Le teche temporali costituivano senza dubbio l’oggetto reale di qualunque proiezione spaziale e temporale del subcosciente, avviandolo ai processi di telepatia e di precognizione. Ma ognuna di esse, per dimostrarsi capace di tale singolarità, aveva bisogno di essere prima influenzata dall’anima e poi elettromagnetizzata dalla psiche. L’arcano influsso della prima, però, era quello che maggiormente contribuiva al verificarsi dei fenomeni telepatici e precognitivi. L’anima, cioè, si rivelava il solo elemento in grado di scatenare la forza impulsiva esistente in ogni teca in forma virtuale ed inconscia. La quale forza, in seguito, finiva per calamitare le particelle elettromagnetiche, allo scopo di vitalizzare la propria teca temporale, in modo da liberarla dal suo stato potenziale e da permetterle di essere sé stessa emotivamente ed attivamente. Ciò, anche grazie ai contenuti di quel suo patrimonio rimasto a lungo congelato. Dall’anima, dunque, partiva la scintilla stimolatrice ad essere, la quale, fin dal suo primo accendersi, andava ad incorporarsi subito in una teca. Qui essa si tramutava in impulso a realizzarsi in un ambiente che non risultasse angusto, oppressivo e letargizzante. Al contrario, doveva rispettare al massimo quei principi più consoni alle varie forme di spazialità, di dinamismo e di autonomia. Per tale ragione, la stessa scintilla non perdeva tempo e, ipso facto, concertava con l’energia psichica il programma e l’effettuazione di ansie e di desideri, i quali erano stati riscattati dalla loro latenza e dalla loro inconsapevolezza di possedere una esistenza. Una volta ridestata dalla forza impulsiva dell’anima e attivata da quella elettromagnetica della psiche, una teca temporale non seguiva la prassi istintuale e neanche ne perseguiva gli effetti puramente irreali; ma trascendeva i medesimi. Anzi, alla fine li combinava con una realtà spaziale e temporale del tutto incerta. Ad ogni modo, si presentava ipoteticamente possibile ed accettabile, con un pronostico decisamente favorevole.

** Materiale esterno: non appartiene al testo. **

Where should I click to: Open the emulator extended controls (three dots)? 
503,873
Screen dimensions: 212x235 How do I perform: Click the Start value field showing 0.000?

L’attività proiettiva delle teche temporali, dunque, poteva evolversi nello spazio e nel tempo, attuando nel primo caso la telepatia e nel secondo caso la precognizione. Ma come e quando essa dava luogo all’una e all’altra? Circa il quando, si escludeva qualsiasi forma circostanziale dell’evento, in quanto esso non dipendeva da alcuna circostanza, bensì da un certo tipo di teca. Infatti, c’erano teche che potevano esprimersi solo nello spazio e altre solo nel tempo. Circa il come, era chiaro che, alla base di tali straordinari fenomeni, c’era l’effetto prodigioso dell’anima, la quale, sempre e solamente, agiva nella piena incoscienza del suo provvidenziale operato. Per l'esattezza, essa, senza rendersene conto, emanava il suo fluido misterioso che, oltre ad avere la caratteristica ubiquitaria, possedeva pure la caratteristica onnitemporale, cioè quella che lo rendeva presente in tempi differenti. Per questo, una volta attivate dalla forza elettromagnetica della psiche, le teche temporali si giovavano di quelle sue due caratteristiche. Difatti esse, fluitando sull’onda del fluido dell’anima, si ritrovavano, al pari di esso, a vivere simultaneamente delle realtà che appartenevano a luoghi e a tempi diversi. In realtà, per una teca temporale non si presentava difficile superare le barriere dello spazio, per cui riusciva a trovarsi facilmente in luoghi diversi che facevano parte del medesimo tempo. Non altrettanto semplice, al contrario, risultava ad essa il superamento della barriera del tempo sia passato che avvenire, poiché nessuna realtà fenomenica del presente era in grado di sfondarla. Allora tale teca ovviava ad un simile ostacolo, esercitando una forte spinta sulla parete del presente, la quale era molto flessibile, fino ad ottenere da essa un canale estroflesso e proteso nel futuro, dove poteva così avanzare liberamente e senza difficoltà alcuna. Al resto pensava il tempo futuro, come già avevo avuto modo di conoscerne le fasi conclusive nelle mie recentissime osservazioni.